La situation pourrait s’aggraver si la Turquie avance, comme prévu, vers Manbij, à une centaine de kilomètres à l’Est d’Afrine, également contrôlée par le PYD, mais avec des militaires américains à leur côté ; le président Erdogan ayant menacé Washington de lui infliger une « claque ottomane ». « Nous allons à Manbij et s’ils sont là, tant pis pour eux », a lâché un haut responsable turc à l’AFP, « nous n’avons pas besoin de leurs recommandations, mais de mesures concrètes sur le terrain ».
Ainsi, Ankara a exigé que Washington rompe avec le PYD et reprenne les armes fournies à cette milice. « Nous n’avons jamais donné d’armes lourdes au PYD, donc il n’y en a aucune à reprendre », a rétorqué Rex Tillerson depuis Beyrouth, juste avant d’arriver à Ankara. Il avait auparavant prévenu que les États-Unis allaient « continuer à former des forces de sécurité locales », tout en veillant à ce qu’elles « ne représentent pas une menace » pour les « voisins ». On est rassuré !
CONFORMÉMENT AU TÉLÉGRAMME BRITANNIQUE
Conformément au télégramme diplomatique britannique de Benjamin Norman – «Syrieleaks : Un câble diplomatique dévoile la “stratégie occidentale”  » – que prochetmoyen-orient.ch a révélé depuis Munich le 17 février (numéros 166 et 167), le « Petit Groupe sur la Syrie » – États-Unis, Grande Bretagne, France, Arabie saoudite et Jordanie – a recentré la « stratégie occidentale » en Syrie selon trois priorités : 1) endiguer l’influence iranienne en militarisant durablement l’Est de la Syrie ; 2) faire échouer le plan de paix russe ; 3) enfin, poursuivre une guerre de basse intensité afin de diviser la Syrie pour aboutir à une partition territoriale et politique.
Pour le premier objectif, les forces spéciales américaines se sont beaucoup appuyées sur les combattants du PYD. « La guerre contre le terrorisme a été un alibi extraordinaire pour que les Américains reprennent militairement pied en Syrie », commente un officier supérieur européen en poste en Jordanie, « ainsi espèrent-ils garder le contrôle de la région Raqqa, Deir ez-Zor, Assaké, soit une zone de 50.000 km2, riche de potentiels agricoles et pétroliers.
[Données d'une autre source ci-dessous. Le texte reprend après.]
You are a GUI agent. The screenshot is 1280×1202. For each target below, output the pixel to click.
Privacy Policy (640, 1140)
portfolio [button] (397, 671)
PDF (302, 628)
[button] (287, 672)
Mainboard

Mais aujourd’hui, le PYD – qui a pleinement rempli sa mission – est devenu un obstacle. D’une part, il commence à formuler des exigences politiques d’autonomie, sinon d’indépendance sur ces fameux 50.000 km2, mais surtout il inquiète fortement Ankara qui se rapproche dangereusement de Moscou au détriment de l’OTAN. Très clairement, les Américains doivent changer la donne en faisant des concessions aux Turcs (ainsi la dernière arrestation de Saleh Muslim), mais surtout en restructurant les FDS, majoritairement kurdes elles-aussi. Autrement dit, Washington doit « dé-kurdiser » ses forces supplétives engagées en Syrie… »
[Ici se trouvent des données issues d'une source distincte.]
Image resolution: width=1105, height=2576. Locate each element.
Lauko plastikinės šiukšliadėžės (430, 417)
ÉLARGIR LE « PLAN MANBIJ »
Cette dé-kurdisation comprend principalement trois volets : 1) laisser les forces armées turques « sécuriser » leur longue frontière avec la Syrie ; 2) « arabiser » les FDS en dotant leurs unités d’officiers arabes d’encadrement. Et pour ce faire, les forces spéciales américaines n’hésitent pas à recycler d’anciens terroristes de Daech et d’Al-Qaïda… tout en proclamant haut et fort qu’il s’agit d’empêcher toute résurgence du terrorisme dans la région ; 3) enfin, il faut faire sortir les unités kurdes de Manbij pour les remplacer par des forces américano-arabes.
Selon le nouveau plan américain, cette arabisation des FDS doit s’effectuer grâce aux 1000 combattants du Conseil militaire de Manbij et aux 200 soldats des forces spéciales américaines qui étaient cantonnées à Kobané. Ce « plan Manbij » s’inscrit dans une approche plus large englobant l’ensemble de l’Est de la Syrie jusqu’à la frontière avec l’Irak afin de « casser » le « corridor chi’ite » entre l’Irak, la Syrie et l’Iran. « Washington annonce un recours accru à la ‘société civile syrienne’ afin d’imposer une solution de ‘fédéralisme modernisé’, autrement dit cette partition territoriale et politique de la Syrie qui est redevenue la priorité des États-Unis, des Européens, des pays du Golfe et d’Israël », précise un diplomate de haut rang en poste à Genève.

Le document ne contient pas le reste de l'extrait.